A.) A company produces barbecue grills at a Nevada plant. The major components are made in the U.S. but the knobs and tubing are made in Mexico. The company advertises that the grills are "Made in the U.S.A."
B.) A company advertises its product, which was invented in Seattle and manufactured in Bangladesh, as "Created in USA." This claim is deceptive, according to the Federal Trade Commission, because consumers are likely to interpret the term "Created in the U.S.A." as Made in USA. This makes it an express or implied claim. In fact, even a picture of an American flag or a U.S. map with no words in an advertisement could convey an implied representation that a company's product is made domestically.

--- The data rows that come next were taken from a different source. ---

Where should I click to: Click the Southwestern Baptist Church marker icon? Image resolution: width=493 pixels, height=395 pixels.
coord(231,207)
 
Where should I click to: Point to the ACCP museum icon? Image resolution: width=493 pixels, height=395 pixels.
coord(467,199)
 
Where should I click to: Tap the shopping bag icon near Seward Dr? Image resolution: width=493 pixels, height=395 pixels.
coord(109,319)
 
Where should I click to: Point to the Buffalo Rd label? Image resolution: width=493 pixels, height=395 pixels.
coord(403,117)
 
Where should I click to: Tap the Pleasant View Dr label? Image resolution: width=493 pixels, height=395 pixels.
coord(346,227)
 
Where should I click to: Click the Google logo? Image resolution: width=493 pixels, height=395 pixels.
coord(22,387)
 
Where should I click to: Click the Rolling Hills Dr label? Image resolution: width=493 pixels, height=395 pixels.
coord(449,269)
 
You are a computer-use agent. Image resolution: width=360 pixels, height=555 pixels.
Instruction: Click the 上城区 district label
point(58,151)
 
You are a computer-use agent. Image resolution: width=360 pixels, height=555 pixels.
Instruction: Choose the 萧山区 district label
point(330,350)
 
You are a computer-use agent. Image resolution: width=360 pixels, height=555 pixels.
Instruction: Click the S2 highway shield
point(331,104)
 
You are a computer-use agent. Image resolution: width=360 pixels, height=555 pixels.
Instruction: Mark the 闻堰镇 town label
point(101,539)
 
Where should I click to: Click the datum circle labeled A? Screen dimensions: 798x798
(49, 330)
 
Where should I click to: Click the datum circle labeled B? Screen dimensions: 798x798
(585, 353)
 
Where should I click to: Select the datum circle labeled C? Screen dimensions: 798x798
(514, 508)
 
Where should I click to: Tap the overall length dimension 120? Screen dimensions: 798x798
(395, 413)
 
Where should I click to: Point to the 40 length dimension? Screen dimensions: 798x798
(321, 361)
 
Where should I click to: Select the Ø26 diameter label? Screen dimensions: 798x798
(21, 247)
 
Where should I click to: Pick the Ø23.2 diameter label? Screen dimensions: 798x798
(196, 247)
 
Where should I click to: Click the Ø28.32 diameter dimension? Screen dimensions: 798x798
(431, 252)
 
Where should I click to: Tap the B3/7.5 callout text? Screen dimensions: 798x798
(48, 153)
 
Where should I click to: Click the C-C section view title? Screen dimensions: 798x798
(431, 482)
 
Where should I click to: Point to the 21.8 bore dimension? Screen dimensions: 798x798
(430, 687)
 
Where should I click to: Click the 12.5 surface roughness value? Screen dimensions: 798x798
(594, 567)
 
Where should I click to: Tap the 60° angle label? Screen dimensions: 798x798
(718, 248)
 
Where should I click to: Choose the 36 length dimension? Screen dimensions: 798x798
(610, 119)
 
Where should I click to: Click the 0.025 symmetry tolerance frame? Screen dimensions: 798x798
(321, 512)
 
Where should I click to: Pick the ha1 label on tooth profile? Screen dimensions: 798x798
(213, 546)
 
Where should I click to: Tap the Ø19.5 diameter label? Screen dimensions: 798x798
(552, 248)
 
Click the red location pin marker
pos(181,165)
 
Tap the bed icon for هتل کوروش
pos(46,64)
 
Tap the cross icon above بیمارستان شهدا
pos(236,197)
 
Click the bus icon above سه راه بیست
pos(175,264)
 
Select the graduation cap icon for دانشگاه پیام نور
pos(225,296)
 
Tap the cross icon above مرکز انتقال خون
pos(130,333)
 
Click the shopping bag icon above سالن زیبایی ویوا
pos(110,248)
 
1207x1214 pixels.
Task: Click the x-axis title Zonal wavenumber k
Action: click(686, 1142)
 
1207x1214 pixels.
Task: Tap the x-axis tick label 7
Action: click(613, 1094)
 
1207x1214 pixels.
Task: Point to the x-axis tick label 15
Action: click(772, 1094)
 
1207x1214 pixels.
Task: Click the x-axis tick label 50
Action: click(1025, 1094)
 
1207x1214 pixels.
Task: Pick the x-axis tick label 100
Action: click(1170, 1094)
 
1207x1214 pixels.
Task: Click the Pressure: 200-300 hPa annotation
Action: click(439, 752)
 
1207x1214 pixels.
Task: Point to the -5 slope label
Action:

Since the recession and its aftermath, Americans have shown an increased interest in buying products made by their fellow citizens. The FTC, which is charged with preventing deception and unfairness in the marketplace, requires that products advertised as Made in USA be "all or virtually all" made in the U.S.
What does that mean? That "all significant parts and processing that go into the product must be of U.S. origin," the FTC states. "That is, the product should contain no — or negligible — foreign content" and must be made in the 50 states, the District of Columbia or the U.S. territories and possessions.
Take the case of the barbecue grills produced in Nevada. The major components of the grills are made domestically but the knobs and tubing are made in Mexico.
A Made in U.S.A. advertising claim is not likely to be deceptive, according to the FTC, because the knobs and tubing make up a negligible portion of the grills' total manufacturing costs and are insignificant parts of the final product.